» Input

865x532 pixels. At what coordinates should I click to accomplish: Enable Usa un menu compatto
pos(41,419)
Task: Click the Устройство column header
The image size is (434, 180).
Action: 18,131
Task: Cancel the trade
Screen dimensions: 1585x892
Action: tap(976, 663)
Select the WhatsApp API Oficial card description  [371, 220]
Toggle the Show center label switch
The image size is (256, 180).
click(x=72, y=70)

==

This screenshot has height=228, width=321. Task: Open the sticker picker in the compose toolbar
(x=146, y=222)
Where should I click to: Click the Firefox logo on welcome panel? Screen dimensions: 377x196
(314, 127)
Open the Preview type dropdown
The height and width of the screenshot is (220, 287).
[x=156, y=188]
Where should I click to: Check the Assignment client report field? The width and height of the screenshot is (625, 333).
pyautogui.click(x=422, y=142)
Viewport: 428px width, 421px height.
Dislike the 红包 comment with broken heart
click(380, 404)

» Task objective
Set down again, word for word, the stretch of records from the line with "865x532 pixels. At" to the line with "Task: Cancel the trade", both of those lines included.

» Written answer
865x532 pixels. At what coordinates should I click to accomplish: Enable Usa un menu compatto
pos(41,419)
Task: Click the Устройство column header
The image size is (434, 180).
Action: 18,131
Task: Cancel the trade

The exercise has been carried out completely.